Stored data entries:
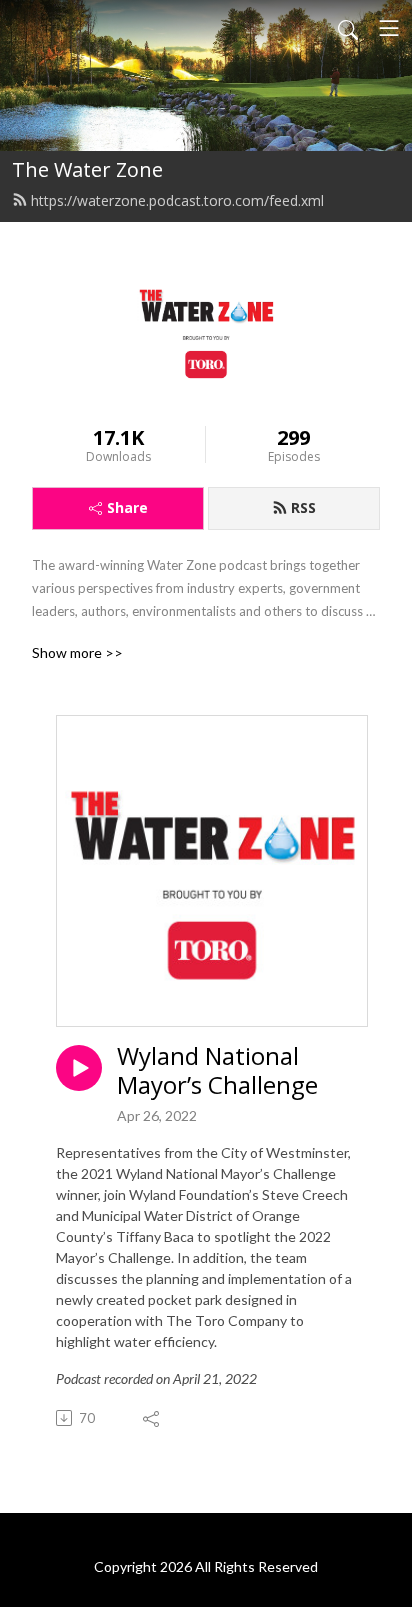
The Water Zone (87, 169)
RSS (303, 507)
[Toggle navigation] (389, 28)
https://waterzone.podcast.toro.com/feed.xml (177, 200)
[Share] (152, 1418)
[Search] (348, 28)
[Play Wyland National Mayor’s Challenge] (79, 1068)
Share (127, 507)
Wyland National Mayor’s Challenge (217, 1071)
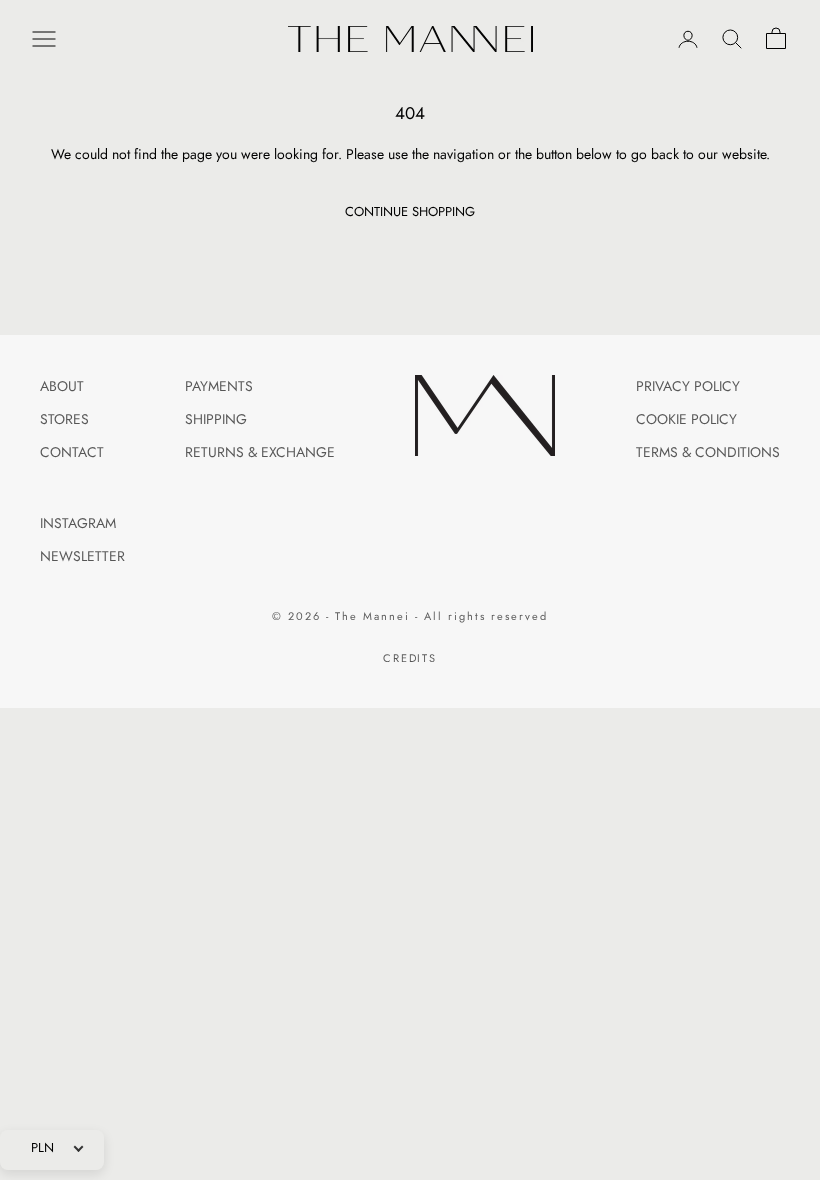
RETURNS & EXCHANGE (260, 452)
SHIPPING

> **Problem description**
Output exactly the lines from the one containing "[Search] (348, 28)" through the last line of the records above, both included, and leave out the pictures.

> **Exercise answer**
[Search] (348, 28)
[Play Wyland National Mayor’s Challenge] (79, 1068)
Share (127, 507)
Wyland National Mayor’s Challenge (217, 1071)
RETURNS & EXCHANGE (260, 452)
SHIPPING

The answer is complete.